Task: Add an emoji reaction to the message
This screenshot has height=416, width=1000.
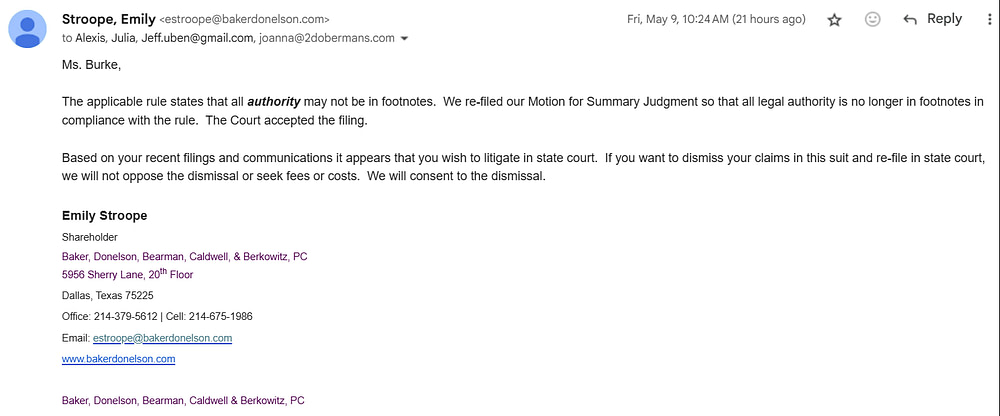Action: pyautogui.click(x=872, y=20)
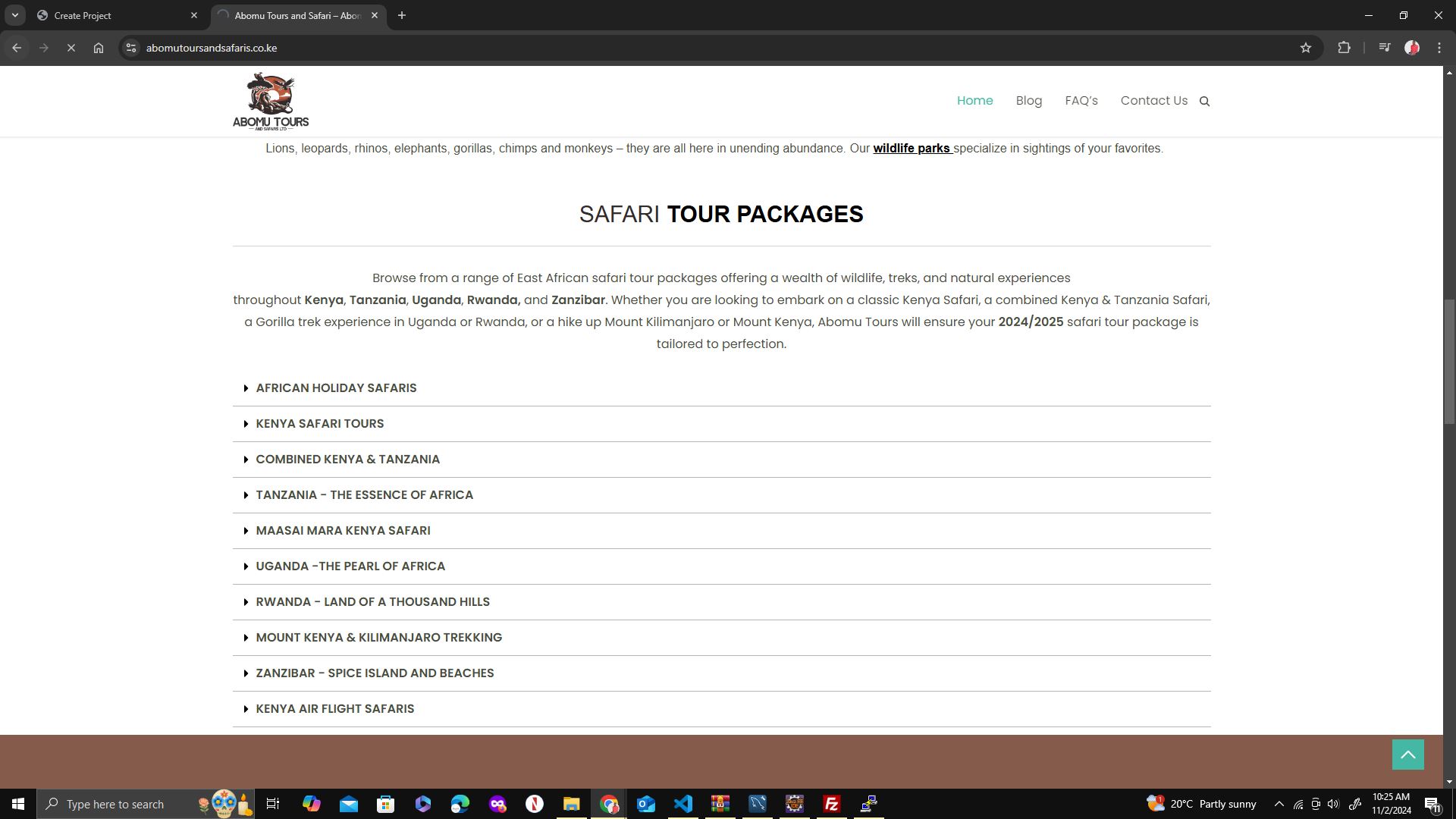Click the Contact Us navigation link
1456x819 pixels.
(x=1154, y=100)
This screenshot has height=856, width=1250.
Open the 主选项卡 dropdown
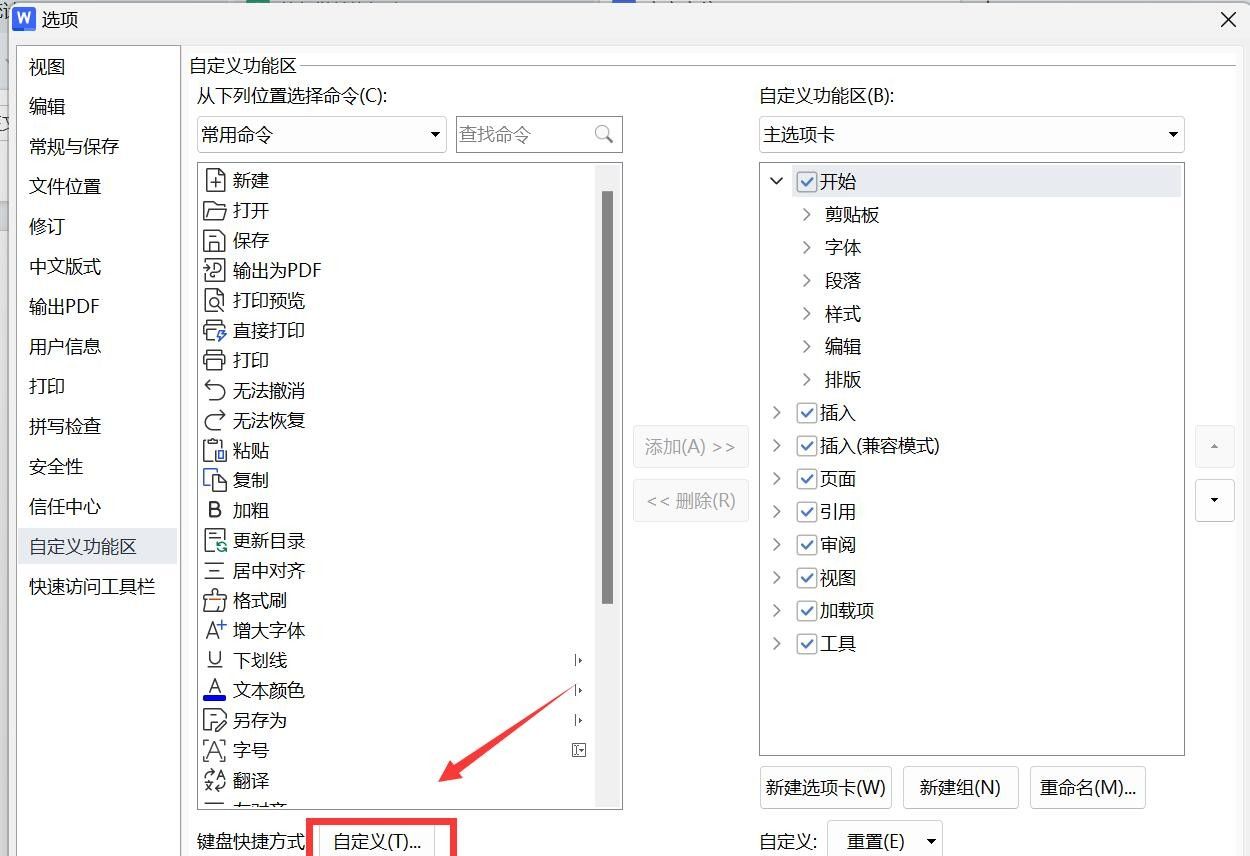pos(1172,134)

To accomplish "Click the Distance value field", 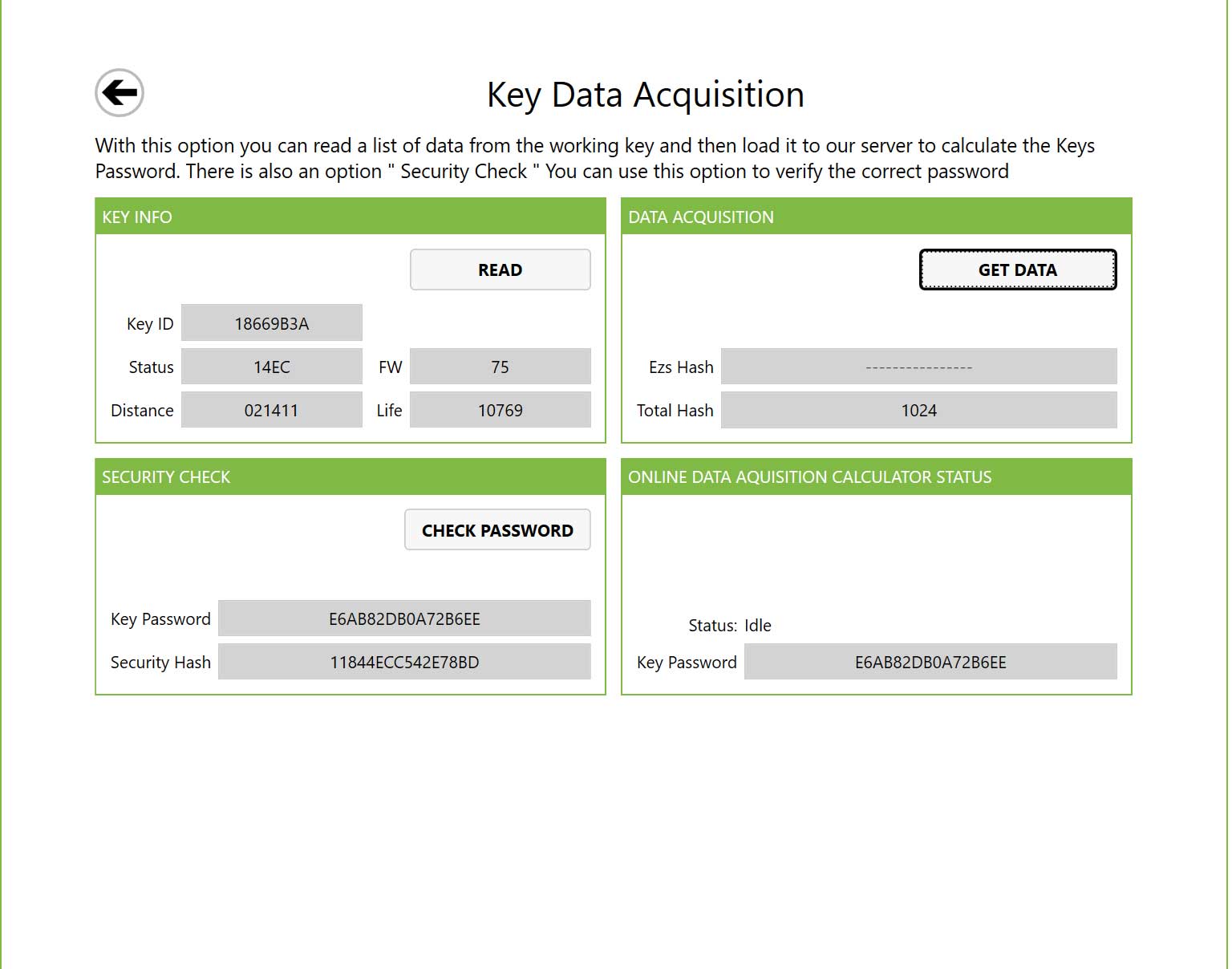I will (x=271, y=410).
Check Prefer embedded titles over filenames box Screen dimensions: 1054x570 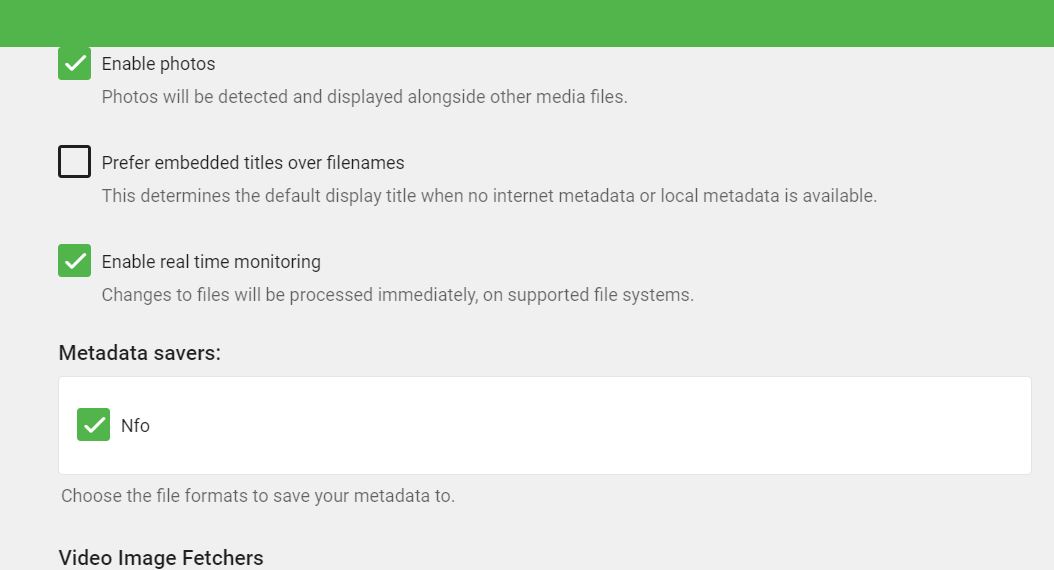[x=75, y=162]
┄┄┄┄┄┄
— Prompt —
Copy every line exactly, from the opening line of the entries down to the line holding "This screenshot has height=856, width=1250.", and keep the pictures out.

— Result —
Task: Add an emoji reaction to the message
This screenshot has height=416, width=1000.
Action: pyautogui.click(x=872, y=20)
Click the Contact Us navigation link
1456x819 pixels.
(x=1154, y=100)
This screenshot has height=856, width=1250.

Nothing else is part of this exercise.